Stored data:
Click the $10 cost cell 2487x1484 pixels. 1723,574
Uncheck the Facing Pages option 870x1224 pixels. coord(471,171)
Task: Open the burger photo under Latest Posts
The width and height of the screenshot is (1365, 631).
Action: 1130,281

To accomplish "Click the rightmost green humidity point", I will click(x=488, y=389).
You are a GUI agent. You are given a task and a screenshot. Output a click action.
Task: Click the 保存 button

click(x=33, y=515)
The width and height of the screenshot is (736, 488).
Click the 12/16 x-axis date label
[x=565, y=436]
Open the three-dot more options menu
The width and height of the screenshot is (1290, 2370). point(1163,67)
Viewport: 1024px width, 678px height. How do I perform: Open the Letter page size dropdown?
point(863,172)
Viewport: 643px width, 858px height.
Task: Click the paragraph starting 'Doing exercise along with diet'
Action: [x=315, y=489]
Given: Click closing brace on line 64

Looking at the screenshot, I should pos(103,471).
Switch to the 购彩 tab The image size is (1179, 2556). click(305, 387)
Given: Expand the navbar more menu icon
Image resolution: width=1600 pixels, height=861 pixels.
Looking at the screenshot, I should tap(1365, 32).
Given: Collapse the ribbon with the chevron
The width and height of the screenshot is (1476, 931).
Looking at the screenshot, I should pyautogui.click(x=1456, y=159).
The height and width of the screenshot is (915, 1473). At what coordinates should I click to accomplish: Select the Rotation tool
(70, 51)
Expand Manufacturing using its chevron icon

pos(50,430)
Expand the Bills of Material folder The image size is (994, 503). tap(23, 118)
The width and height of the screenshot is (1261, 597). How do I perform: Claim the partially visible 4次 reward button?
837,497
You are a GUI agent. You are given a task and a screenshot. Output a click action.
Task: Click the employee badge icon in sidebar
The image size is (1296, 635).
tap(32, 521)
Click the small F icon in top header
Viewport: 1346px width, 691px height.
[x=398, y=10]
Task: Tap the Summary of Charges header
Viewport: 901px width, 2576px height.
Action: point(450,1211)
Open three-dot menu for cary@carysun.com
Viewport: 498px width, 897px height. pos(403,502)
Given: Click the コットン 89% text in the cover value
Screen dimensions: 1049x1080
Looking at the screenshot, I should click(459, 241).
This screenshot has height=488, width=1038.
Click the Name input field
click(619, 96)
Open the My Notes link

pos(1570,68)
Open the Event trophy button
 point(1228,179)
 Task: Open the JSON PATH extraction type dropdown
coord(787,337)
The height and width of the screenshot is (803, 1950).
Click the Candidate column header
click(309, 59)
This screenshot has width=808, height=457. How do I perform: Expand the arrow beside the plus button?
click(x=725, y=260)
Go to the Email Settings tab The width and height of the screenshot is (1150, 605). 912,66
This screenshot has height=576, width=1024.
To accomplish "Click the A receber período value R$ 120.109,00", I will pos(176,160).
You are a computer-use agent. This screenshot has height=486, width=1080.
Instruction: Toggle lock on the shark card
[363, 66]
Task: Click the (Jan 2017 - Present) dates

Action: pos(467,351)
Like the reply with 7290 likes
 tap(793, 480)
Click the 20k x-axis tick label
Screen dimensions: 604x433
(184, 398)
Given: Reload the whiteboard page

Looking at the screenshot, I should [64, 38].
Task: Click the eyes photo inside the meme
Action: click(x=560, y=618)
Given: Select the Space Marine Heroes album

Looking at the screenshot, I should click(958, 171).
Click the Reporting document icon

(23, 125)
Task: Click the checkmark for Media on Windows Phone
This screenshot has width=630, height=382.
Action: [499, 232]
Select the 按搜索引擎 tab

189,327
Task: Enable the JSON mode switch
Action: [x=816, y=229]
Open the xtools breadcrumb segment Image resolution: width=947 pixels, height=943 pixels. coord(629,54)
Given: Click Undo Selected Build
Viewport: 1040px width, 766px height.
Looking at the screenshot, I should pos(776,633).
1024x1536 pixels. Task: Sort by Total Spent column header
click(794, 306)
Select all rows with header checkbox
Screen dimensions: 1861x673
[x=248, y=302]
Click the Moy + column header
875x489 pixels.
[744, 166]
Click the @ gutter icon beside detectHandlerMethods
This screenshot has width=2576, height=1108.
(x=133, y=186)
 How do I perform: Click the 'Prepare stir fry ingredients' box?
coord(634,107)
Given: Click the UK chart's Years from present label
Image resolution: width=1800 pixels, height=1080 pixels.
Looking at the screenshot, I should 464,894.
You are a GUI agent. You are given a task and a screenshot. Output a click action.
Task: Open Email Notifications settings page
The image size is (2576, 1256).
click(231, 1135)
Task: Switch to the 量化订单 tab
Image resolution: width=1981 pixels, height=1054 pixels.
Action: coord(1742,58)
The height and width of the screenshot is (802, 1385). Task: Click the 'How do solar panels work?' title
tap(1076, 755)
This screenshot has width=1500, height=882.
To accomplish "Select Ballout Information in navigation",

PROBLEM DETAILS: Reproduce all of the entries word for word.

REPLY TO THE EXERCISE:
Click the $10 cost cell 2487x1484 pixels. 1723,574
Uncheck the Facing Pages option 870x1224 pixels. coord(471,171)
Task: Open the burger photo under Latest Posts
The width and height of the screenshot is (1365, 631).
Action: 1130,281

To accomplish "Click the rightmost green humidity point", I will click(x=488, y=389).
You are a GUI agent. You are given a task and a screenshot. Output a click action.
Task: Click the 保存 button

click(x=33, y=515)
The width and height of the screenshot is (736, 488).
Click the 12/16 x-axis date label
[x=565, y=436]
Open the three-dot more options menu
The width and height of the screenshot is (1290, 2370). point(1163,67)
Viewport: 1024px width, 678px height. How do I perform: Open the Letter page size dropdown?
point(863,172)
Viewport: 643px width, 858px height.
Task: Click the paragraph starting 'Doing exercise along with diet'
Action: [x=315, y=489]
Given: Click closing brace on line 64

Looking at the screenshot, I should pos(103,471).
Switch to the 购彩 tab The image size is (1179, 2556). click(305, 387)
Given: Expand the navbar more menu icon
Image resolution: width=1600 pixels, height=861 pixels.
Looking at the screenshot, I should tap(1365, 32).
Given: Collapse the ribbon with the chevron
The width and height of the screenshot is (1476, 931).
Looking at the screenshot, I should pyautogui.click(x=1456, y=159).
The height and width of the screenshot is (915, 1473). At what coordinates should I click to accomplish: Select the Rotation tool
(70, 51)
Expand Manufacturing using its chevron icon

pos(50,430)
Expand the Bills of Material folder The image size is (994, 503). tap(23, 118)
The width and height of the screenshot is (1261, 597). How do I perform: Claim the partially visible 4次 reward button?
837,497
You are a GUI agent. You are given a task and a screenshot. Output a click action.
Task: Click the employee badge icon in sidebar
The image size is (1296, 635).
tap(32, 521)
Click the small F icon in top header
Viewport: 1346px width, 691px height.
[x=398, y=10]
Task: Tap the Summary of Charges header
Viewport: 901px width, 2576px height.
Action: point(450,1211)
Open three-dot menu for cary@carysun.com
Viewport: 498px width, 897px height. pos(403,502)
Given: Click the コットン 89% text in the cover value
Screen dimensions: 1049x1080
Looking at the screenshot, I should click(459, 241).
This screenshot has height=488, width=1038.
Click the Name input field
click(619, 96)
Open the My Notes link

pos(1570,68)
Open the Event trophy button
 point(1228,179)
 Task: Open the JSON PATH extraction type dropdown
coord(787,337)
The height and width of the screenshot is (803, 1950).
Click the Candidate column header
click(309, 59)
This screenshot has width=808, height=457. How do I perform: Expand the arrow beside the plus button?
click(x=725, y=260)
Go to the Email Settings tab The width and height of the screenshot is (1150, 605). 912,66
This screenshot has height=576, width=1024.
To accomplish "Click the A receber período value R$ 120.109,00", I will pos(176,160).
You are a computer-use agent. This screenshot has height=486, width=1080.
Instruction: Toggle lock on the shark card
[363, 66]
Task: Click the (Jan 2017 - Present) dates

Action: pos(467,351)
Like the reply with 7290 likes
 tap(793, 480)
Click the 20k x-axis tick label
Screen dimensions: 604x433
(184, 398)
Given: Reload the whiteboard page

Looking at the screenshot, I should [64, 38].
Task: Click the eyes photo inside the meme
Action: click(x=560, y=618)
Given: Select the Space Marine Heroes album

Looking at the screenshot, I should click(958, 171).
Click the Reporting document icon

(23, 125)
Task: Click the checkmark for Media on Windows Phone
This screenshot has width=630, height=382.
Action: [499, 232]
Select the 按搜索引擎 tab

189,327
Task: Enable the JSON mode switch
Action: [x=816, y=229]
Open the xtools breadcrumb segment Image resolution: width=947 pixels, height=943 pixels. coord(629,54)
Given: Click Undo Selected Build
Viewport: 1040px width, 766px height.
Looking at the screenshot, I should pos(776,633).
1024x1536 pixels. Task: Sort by Total Spent column header
click(794, 306)
Select all rows with header checkbox
Screen dimensions: 1861x673
[x=248, y=302]
Click the Moy + column header
875x489 pixels.
[744, 166]
Click the @ gutter icon beside detectHandlerMethods
This screenshot has width=2576, height=1108.
(x=133, y=186)
 How do I perform: Click the 'Prepare stir fry ingredients' box?
coord(634,107)
Given: Click the UK chart's Years from present label
Image resolution: width=1800 pixels, height=1080 pixels.
Looking at the screenshot, I should 464,894.
You are a GUI agent. You are given a task and a screenshot. Output a click action.
Task: Open Email Notifications settings page
The image size is (2576, 1256).
click(231, 1135)
Task: Switch to the 量化订单 tab
Image resolution: width=1981 pixels, height=1054 pixels.
Action: coord(1742,58)
The height and width of the screenshot is (802, 1385). Task: Click the 'How do solar panels work?' title
tap(1076, 755)
This screenshot has width=1500, height=882.
To accomplish "Select Ballout Information in navigation",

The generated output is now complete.